Lorsque la maîtresse posait une question elle levait le doigt, le dos bien droit. Elle tressautait d’impatience sur sa chaise avec son coude gauche appuyé sur le pupitre et sa main gauche soutenant son bras droit, elle le tendait bien haut en l’air. L’index dressé et les reste de la main serré en poing. Le visage sérieux, les yeux grands ouverts, la bouche articulant silencieusement moi, maîtresse, moi je sais. Les fenêtres des baraquements de l’école permettaient d’observer la classe depuis les étages de l’immeuble en face. Lorsque l’école a été terminée et les enfants déménagés, il n’était plus possible de suivre ces séances quotidiennes de cinéma muet. Elle en était un personnage actif, elle voulait toujours répondre aux interrogations et poser des questions. Le matin, elle courait sur le chemin reliant l’immeuble et l’école. Puis revenait à toutes jambes vers sa mère pour lui dire au revoir et repartait tout aussi vite sans un regard en arrière avant de franchir le portail. Pendant les récréations, quand elle n’était pas suspendue la tête en bas dans la cage aux écureuils, elle jouait à chat, à la marelle, parfois, très rarement car ce n’était pas un jeu de fille, à la bagarre. Elle préférait courir. Quand l’épidémie annuelle de parasites capillaires se déclara elle fit partie des premières victimes et demanda à sa mère des couper ses nattes que les garçons attrapaient trop facilement. Elle devint alors imbattable à chat perché.

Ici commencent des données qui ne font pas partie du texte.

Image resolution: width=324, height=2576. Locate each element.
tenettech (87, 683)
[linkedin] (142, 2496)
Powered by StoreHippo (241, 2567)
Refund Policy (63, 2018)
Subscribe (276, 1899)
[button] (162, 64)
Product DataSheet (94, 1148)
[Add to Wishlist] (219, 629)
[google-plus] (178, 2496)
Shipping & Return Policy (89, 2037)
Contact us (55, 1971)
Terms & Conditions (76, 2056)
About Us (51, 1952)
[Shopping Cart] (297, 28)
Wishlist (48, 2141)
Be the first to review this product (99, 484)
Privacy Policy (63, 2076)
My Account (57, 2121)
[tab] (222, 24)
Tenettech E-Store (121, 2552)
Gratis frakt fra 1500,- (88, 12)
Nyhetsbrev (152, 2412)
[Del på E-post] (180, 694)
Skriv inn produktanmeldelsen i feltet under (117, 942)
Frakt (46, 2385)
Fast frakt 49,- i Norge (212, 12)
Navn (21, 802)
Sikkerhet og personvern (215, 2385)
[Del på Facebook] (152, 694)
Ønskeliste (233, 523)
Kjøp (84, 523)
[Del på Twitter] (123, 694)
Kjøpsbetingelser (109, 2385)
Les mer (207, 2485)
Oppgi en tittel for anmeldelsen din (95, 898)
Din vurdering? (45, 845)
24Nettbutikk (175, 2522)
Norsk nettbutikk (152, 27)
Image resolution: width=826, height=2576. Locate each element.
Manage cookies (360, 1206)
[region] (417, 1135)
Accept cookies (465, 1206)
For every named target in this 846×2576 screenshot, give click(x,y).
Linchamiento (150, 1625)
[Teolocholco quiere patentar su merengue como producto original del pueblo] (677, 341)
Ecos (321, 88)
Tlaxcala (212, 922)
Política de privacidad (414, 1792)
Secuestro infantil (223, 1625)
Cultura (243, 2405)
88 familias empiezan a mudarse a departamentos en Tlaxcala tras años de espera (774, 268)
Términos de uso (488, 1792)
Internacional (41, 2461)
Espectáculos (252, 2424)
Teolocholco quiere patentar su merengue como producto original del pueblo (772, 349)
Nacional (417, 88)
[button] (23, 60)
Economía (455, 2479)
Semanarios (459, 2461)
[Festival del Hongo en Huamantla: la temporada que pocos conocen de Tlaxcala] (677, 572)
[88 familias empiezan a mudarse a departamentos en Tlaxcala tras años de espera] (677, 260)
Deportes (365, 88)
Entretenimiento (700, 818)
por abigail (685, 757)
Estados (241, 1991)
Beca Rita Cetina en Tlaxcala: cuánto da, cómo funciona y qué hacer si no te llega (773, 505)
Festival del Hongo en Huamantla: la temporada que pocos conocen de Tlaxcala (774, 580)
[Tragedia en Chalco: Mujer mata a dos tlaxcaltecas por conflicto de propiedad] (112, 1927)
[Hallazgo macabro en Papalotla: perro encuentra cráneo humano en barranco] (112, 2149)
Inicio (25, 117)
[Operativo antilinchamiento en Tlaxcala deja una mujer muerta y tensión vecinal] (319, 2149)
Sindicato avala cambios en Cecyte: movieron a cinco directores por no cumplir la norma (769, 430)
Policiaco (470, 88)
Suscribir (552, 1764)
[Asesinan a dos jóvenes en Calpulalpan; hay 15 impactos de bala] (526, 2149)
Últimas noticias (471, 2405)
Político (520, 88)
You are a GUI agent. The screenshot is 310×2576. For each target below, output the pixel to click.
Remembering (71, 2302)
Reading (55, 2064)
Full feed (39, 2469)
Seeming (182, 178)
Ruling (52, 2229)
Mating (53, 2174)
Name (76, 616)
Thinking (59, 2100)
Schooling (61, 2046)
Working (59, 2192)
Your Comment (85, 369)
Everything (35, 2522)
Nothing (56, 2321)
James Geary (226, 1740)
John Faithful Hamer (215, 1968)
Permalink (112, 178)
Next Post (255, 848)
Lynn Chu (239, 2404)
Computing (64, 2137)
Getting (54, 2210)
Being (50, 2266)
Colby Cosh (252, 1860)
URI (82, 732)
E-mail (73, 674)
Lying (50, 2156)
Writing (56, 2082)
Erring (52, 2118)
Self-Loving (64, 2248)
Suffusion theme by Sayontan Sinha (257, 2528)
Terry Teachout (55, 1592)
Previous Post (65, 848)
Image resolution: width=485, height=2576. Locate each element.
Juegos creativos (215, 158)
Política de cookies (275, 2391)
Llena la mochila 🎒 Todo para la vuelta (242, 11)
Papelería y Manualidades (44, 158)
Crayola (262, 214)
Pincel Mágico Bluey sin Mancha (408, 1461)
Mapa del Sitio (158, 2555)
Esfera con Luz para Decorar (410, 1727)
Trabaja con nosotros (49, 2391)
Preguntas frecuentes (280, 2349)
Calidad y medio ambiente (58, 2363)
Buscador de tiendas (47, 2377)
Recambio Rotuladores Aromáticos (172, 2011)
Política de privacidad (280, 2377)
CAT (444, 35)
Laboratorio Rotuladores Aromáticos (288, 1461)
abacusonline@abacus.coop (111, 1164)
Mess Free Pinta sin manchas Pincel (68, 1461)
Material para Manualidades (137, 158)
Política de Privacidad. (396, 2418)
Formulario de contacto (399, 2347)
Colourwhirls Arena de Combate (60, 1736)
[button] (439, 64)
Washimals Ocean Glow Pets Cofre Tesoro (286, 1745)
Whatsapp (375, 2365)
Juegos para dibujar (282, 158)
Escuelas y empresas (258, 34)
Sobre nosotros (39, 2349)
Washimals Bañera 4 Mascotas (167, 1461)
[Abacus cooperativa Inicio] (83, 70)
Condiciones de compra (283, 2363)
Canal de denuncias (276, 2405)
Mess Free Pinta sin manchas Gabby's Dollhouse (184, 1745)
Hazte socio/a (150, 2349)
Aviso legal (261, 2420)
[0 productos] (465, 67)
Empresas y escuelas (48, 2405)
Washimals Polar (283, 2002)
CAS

La mission est simple : acheter deux baguettes pas trop cuites.
Sa frange dépasse sur ses yeux. Ce qui ne la gène pas car elle fixe le sol. Ses épaules suivent le mouvement, elle se voute. Pour l’instant, elle laisse pendre ses bras qui se balancent au rythme de ses pas lents. Devant la boulangerie, elle se place tout au bout de la queue, laisse passer la femme qui est arrivée juste après elle et qui se comporte comme si elle était déjà là avant. Elle ne sait plus quoi faire de ses bras, croise ses mains devant, puis derrière. Elle essaye aussi la posture décontractée qu’elle a vu dans le livre que lui a offert sa grand-mère « J’ai quinze ans », la bible de l’adolescente. La posture consiste à laisser le bras droit sur le côté et à entourer le coude avec la main gauche. Après quelques instants, elle inverse avec la main droite et le bras gauche. La file avance doucement, c’est son tour. Elle a préparé sa phrase pendant les essais de postures bonjour Madame, je voudrais deux baguettes pas trop cuites s’il vous plait. Elle tousse discrètement pour se racler la gorge et se lance bonjour Madame … La phrase est trop longue pour sa capacité sonore et se termine dans un murmure alors que sur son visage la rougeur progresse du cou vers le front.
Au début pourtant, elle savait parler à voix haute.
intéressant basculement de l’enfance à l’adolescence qui nous donne envie de restituer le corps de l’adolescent, ses malaises, ses gênes et parfois son aisance bizarre, belle idée
Merci Marion pour ta lecture et ton commentaire.
Bravo, je comprends à la fin du texte que cette jeune fille devient sourde, peut-être que je lis mal, les attitudes de l’enfant dan la cour d’école et la difficulté à être en publique de l’adolescente sont très bien rendus. Merci.
Merci Laurent pour ta lecture et ton commentaire. à la fin du texte, elle est murmur-ette… si on jouait à langage-tangage ce serait une maladie qui frappe les futurs adultes entre 14 et 18 ans et qui fait que, face à un mur de public inconnu, la voix s’éteint involontairement. Et si mes souvenirs sont exacts les sons aussi parviennent alors un peu plus difficilement.
texte qui me touche et qui parle bien du passage à l’enfance et ses audaces à l’adolescence et des difficultés, la voix qui baisse, le rouge aux joues.
merci Françoise pour ta visite, ce passage est parfois si long à traverser. Les livres sont aussi faits pour l’accompagner.